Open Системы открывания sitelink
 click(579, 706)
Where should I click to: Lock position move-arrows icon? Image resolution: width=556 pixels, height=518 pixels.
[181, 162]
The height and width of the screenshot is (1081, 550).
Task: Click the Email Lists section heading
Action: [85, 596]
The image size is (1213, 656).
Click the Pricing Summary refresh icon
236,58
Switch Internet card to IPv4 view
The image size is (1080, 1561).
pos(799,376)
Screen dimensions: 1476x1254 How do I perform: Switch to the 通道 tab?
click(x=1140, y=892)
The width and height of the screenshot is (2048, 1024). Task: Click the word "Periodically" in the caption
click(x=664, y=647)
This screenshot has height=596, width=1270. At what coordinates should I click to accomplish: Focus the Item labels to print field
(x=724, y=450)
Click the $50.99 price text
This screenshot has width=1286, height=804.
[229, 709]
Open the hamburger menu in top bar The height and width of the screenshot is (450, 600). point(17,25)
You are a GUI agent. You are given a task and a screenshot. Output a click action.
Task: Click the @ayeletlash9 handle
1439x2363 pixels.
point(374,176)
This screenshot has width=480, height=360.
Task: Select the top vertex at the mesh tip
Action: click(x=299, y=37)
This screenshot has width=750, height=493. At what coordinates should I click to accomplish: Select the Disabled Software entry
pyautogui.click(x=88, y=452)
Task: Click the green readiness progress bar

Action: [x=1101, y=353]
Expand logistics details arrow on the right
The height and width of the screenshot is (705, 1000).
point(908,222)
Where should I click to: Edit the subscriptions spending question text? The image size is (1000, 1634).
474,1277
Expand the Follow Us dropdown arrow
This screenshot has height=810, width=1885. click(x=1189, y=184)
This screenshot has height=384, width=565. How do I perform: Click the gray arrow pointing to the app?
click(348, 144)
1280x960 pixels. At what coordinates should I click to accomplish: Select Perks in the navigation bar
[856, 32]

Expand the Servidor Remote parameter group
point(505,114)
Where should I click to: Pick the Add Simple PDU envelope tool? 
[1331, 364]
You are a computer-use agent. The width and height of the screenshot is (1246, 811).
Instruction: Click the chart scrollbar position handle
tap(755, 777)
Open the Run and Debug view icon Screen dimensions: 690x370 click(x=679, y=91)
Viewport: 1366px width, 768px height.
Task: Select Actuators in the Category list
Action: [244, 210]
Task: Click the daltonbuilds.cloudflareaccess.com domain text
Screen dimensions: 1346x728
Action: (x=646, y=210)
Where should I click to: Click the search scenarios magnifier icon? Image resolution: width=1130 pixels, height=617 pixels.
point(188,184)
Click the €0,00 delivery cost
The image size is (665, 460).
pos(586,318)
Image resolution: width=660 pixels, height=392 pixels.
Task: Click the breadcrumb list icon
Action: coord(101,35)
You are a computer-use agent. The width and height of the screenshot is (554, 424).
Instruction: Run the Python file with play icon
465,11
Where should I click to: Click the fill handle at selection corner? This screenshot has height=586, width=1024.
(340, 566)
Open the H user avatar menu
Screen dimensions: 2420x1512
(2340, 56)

▶ **What is expected**
Every entry should be duplicated exactly as written.

▶ **Exercise result**
Open Системы открывания sitelink
 click(579, 706)
Where should I click to: Lock position move-arrows icon? Image resolution: width=556 pixels, height=518 pixels.
[181, 162]
The height and width of the screenshot is (1081, 550).
Task: Click the Email Lists section heading
Action: [85, 596]
The image size is (1213, 656).
Click the Pricing Summary refresh icon
236,58
Switch Internet card to IPv4 view
The image size is (1080, 1561).
pos(799,376)
Screen dimensions: 1476x1254 How do I perform: Switch to the 通道 tab?
click(x=1140, y=892)
The width and height of the screenshot is (2048, 1024). Task: Click the word "Periodically" in the caption
click(x=664, y=647)
This screenshot has height=596, width=1270. At what coordinates should I click to accomplish: Focus the Item labels to print field
(x=724, y=450)
Click the $50.99 price text
This screenshot has width=1286, height=804.
[229, 709]
Open the hamburger menu in top bar The height and width of the screenshot is (450, 600). point(17,25)
You are a GUI agent. You are given a task and a screenshot. Output a click action.
Task: Click the @ayeletlash9 handle
1439x2363 pixels.
point(374,176)
This screenshot has width=480, height=360.
Task: Select the top vertex at the mesh tip
Action: click(x=299, y=37)
This screenshot has width=750, height=493. At what coordinates should I click to accomplish: Select the Disabled Software entry
pyautogui.click(x=88, y=452)
Task: Click the green readiness progress bar

Action: [x=1101, y=353]
Expand logistics details arrow on the right
The height and width of the screenshot is (705, 1000).
point(908,222)
Where should I click to: Edit the subscriptions spending question text? The image size is (1000, 1634).
474,1277
Expand the Follow Us dropdown arrow
This screenshot has height=810, width=1885. click(x=1189, y=184)
This screenshot has height=384, width=565. How do I perform: Click the gray arrow pointing to the app?
click(348, 144)
1280x960 pixels. At what coordinates should I click to accomplish: Select Perks in the navigation bar
[856, 32]

Expand the Servidor Remote parameter group
point(505,114)
Where should I click to: Pick the Add Simple PDU envelope tool? 
[1331, 364]
You are a computer-use agent. The width and height of the screenshot is (1246, 811).
Instruction: Click the chart scrollbar position handle
tap(755, 777)
Open the Run and Debug view icon Screen dimensions: 690x370 click(x=679, y=91)
Viewport: 1366px width, 768px height.
Task: Select Actuators in the Category list
Action: [244, 210]
Task: Click the daltonbuilds.cloudflareaccess.com domain text
Screen dimensions: 1346x728
Action: (x=646, y=210)
Where should I click to: Click the search scenarios magnifier icon? Image resolution: width=1130 pixels, height=617 pixels.
point(188,184)
Click the €0,00 delivery cost
The image size is (665, 460).
pos(586,318)
Image resolution: width=660 pixels, height=392 pixels.
Task: Click the breadcrumb list icon
Action: coord(101,35)
You are a computer-use agent. The width and height of the screenshot is (554, 424).
Instruction: Run the Python file with play icon
465,11
Where should I click to: Click the fill handle at selection corner? This screenshot has height=586, width=1024.
(340, 566)
Open the H user avatar menu
Screen dimensions: 2420x1512
(2340, 56)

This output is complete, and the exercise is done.